[[ DATA PROVIDED open ]]

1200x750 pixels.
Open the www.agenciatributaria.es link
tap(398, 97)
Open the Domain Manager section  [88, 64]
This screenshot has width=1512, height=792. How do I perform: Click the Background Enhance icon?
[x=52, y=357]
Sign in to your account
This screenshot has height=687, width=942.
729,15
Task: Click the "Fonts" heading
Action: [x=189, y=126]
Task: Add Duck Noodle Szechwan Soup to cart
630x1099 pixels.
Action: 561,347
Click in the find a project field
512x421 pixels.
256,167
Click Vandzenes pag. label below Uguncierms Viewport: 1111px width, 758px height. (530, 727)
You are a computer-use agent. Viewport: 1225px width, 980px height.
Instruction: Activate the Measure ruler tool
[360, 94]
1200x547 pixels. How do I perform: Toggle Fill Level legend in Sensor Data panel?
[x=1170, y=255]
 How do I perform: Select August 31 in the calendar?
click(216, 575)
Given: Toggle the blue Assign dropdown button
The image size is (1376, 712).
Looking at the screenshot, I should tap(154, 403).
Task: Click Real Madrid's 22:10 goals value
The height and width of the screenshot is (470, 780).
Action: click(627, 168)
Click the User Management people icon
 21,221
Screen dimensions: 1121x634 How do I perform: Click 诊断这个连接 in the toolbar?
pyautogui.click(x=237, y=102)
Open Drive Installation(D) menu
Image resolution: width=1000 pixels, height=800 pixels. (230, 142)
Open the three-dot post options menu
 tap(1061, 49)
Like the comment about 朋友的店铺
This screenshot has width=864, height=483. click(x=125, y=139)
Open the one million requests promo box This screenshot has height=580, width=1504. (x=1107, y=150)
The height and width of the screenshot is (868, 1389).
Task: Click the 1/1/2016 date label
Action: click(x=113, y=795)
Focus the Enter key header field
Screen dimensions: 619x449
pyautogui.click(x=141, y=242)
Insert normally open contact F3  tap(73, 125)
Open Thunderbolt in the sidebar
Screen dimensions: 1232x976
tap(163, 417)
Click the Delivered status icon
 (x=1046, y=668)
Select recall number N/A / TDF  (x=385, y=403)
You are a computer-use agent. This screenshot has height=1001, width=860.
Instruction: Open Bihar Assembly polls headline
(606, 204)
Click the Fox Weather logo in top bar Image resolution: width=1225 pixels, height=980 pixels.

[[ DATA PROVIDED closed ]]

#### [EXERCISE]
Each line in which the string "agent" is found must be copied from the data.

#### [EXPECTED OUTPUT]
You are a computer-use agent. Viewport: 1225px width, 980px height.
You are a computer-use agent. This screenshot has height=1001, width=860.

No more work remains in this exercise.